The other tournament that I would have loved to have seen was Matthew Wolff's dramatic win in Minnesota. He turned professional only three weeks before and played like a seasoned veteran by making eagle on his last hole to win by one shot over Bryson DeChambeau and Collin Morikawa. Matthew has a strange backswing that would make you believe that he couldn't be a consistent ballstriker, but he is the reigning NCAA champion and has made the cut in three of the four PGA Tour events since turning pro. As far as the unorthodox backswing in concerned, you DON'T hit the ball with your backswing! Getting the club in the right position at the top of the backswing is the main objective. Getting it there can be easier than how he does it, but if that's the way that works the best for him, then that's the right way. Look for great things from Collin Morikawa and Viktor Hovland, two other recent college standouts, that both turned pro this past month. Each has made the transition to high level professional golf in a smooth and remarkable way.
I did get back home to see the last three rounds of the Open Championship at Royal Portrush in Northern Ireland. It was disappointing that Rory McIlroy and Tiger Woods could not be around for the final two rounds. In Rory's case, it was too much pressure to be the hometown and country favorite on a course that he knows very well. Say what you want, the first round for Rory was a choke. The next round of 65 was brilliant, but after you choke, then you are free to play your real game. Tiger was a different story. The golf pundits have speculated that something wasn't quite right with Tiger's health. After he missed the cut, he confirmed that he is having good and bad days with his body. He can't rely on his back cooperating on a regular basis. Sadly, what he once took for granted now is a day to day situation.

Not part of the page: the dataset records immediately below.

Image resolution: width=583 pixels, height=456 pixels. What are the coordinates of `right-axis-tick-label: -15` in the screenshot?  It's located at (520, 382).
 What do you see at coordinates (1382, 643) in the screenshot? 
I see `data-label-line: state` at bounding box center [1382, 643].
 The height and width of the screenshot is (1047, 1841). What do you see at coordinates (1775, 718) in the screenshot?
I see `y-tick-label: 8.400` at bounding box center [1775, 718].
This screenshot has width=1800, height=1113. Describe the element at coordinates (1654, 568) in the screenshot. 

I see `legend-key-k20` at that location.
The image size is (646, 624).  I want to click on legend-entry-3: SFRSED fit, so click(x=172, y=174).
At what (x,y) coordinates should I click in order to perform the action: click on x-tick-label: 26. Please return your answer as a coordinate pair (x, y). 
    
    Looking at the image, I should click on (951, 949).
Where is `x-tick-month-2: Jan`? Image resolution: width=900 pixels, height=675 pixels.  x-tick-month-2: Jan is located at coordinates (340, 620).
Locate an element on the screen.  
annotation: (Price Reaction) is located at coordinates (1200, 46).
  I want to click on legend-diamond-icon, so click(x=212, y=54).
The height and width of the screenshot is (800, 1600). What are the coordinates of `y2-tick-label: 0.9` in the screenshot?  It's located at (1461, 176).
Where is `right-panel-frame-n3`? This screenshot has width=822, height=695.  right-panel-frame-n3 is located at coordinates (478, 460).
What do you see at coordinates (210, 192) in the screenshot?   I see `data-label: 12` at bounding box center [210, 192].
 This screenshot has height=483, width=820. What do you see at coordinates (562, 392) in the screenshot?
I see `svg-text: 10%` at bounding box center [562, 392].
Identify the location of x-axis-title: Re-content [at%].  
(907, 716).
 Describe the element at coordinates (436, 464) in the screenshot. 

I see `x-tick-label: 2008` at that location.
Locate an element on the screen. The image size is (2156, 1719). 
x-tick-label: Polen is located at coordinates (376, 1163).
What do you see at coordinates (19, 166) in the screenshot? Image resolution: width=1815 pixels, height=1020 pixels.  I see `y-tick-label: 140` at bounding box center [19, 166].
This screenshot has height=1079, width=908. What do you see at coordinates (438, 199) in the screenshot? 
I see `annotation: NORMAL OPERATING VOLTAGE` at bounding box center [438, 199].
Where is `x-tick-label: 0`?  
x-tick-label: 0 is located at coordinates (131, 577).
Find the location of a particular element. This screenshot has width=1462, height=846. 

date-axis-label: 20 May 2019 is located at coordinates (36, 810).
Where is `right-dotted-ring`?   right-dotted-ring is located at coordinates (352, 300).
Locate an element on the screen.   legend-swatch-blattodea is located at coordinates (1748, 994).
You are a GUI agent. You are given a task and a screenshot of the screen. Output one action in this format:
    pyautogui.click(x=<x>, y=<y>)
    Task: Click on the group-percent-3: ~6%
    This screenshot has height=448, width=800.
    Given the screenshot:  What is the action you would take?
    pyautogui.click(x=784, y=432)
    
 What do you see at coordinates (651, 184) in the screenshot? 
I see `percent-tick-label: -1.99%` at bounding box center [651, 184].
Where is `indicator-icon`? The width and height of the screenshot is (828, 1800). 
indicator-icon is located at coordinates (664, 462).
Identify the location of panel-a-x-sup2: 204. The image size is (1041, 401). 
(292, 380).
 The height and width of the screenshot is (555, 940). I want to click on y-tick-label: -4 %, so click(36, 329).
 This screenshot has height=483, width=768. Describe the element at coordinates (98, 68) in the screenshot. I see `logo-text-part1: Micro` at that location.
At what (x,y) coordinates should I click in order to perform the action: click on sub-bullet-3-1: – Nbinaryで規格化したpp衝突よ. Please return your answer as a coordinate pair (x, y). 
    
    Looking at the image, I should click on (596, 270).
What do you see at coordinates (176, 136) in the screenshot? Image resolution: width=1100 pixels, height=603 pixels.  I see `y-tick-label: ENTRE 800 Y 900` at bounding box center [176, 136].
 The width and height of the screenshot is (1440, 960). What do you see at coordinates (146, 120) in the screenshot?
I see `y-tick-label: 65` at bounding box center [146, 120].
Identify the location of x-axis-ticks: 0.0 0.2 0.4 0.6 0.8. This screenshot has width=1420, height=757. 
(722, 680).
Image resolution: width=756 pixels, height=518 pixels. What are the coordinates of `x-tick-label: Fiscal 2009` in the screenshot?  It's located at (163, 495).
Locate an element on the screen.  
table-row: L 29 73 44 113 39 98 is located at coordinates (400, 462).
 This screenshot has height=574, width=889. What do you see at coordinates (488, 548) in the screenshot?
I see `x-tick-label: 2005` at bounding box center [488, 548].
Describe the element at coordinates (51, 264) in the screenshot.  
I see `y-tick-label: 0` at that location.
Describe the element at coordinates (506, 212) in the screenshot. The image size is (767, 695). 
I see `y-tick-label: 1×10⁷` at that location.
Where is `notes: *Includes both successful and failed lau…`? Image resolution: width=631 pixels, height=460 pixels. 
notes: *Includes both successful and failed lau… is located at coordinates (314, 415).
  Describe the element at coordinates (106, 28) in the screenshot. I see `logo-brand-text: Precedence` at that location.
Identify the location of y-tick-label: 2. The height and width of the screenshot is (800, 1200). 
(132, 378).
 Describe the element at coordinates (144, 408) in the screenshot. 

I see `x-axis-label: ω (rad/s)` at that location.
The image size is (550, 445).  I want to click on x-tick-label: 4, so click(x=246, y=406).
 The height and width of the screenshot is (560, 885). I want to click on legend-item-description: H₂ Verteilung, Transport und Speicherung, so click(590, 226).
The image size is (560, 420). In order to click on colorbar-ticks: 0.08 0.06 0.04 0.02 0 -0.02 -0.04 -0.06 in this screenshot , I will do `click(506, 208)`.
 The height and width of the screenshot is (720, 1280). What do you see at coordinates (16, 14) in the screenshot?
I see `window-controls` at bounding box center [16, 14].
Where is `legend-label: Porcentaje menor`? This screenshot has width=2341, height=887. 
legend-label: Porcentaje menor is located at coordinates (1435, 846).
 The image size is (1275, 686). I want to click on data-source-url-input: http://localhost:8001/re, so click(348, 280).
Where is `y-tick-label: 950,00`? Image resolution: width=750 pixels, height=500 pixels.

The body has gone through a lot in the past six years. What we witnessed last summer and at the Masters was truly a miracle, now the reality must be addressed. Will we see Tiger win again? Probably, but we must also expect more missed cuts and non-tigeresk performances. That he is playing and still competing is a big bonus for all golfers.
Shane Lowry was the best player this week at Royal Portrush. He handled all adversity better than anyone else. His swing and game were a perfect fit for this type of weather and golf course. Others have similar capabilities, but only Shane was able to handle the pressure and hit the right shots at the right time. His third round 63 was a masterpiece of precise shotmaking. History should note that this round was one of the best of all-time. His last round of 72 was the second best score from the last eight groups that battled through the toughest of the weather conditions. It was an impressive show of grit and determination, especially when you are trying to hold on to a four shot lead and have an entire island pulling for him. Ireland and Northern Ireland should be celebrating for a long time. Is more glory in store for Shane? His confidence should be sky-high and he should be able to carry this new composure to future wins. Will that translate to more major wins? I don't think so, but that should not take anything away from this victory. The Open of 2019 at Royal Portrush will long be remembered and celebrated and Shane Lowry will always be the deserving winner.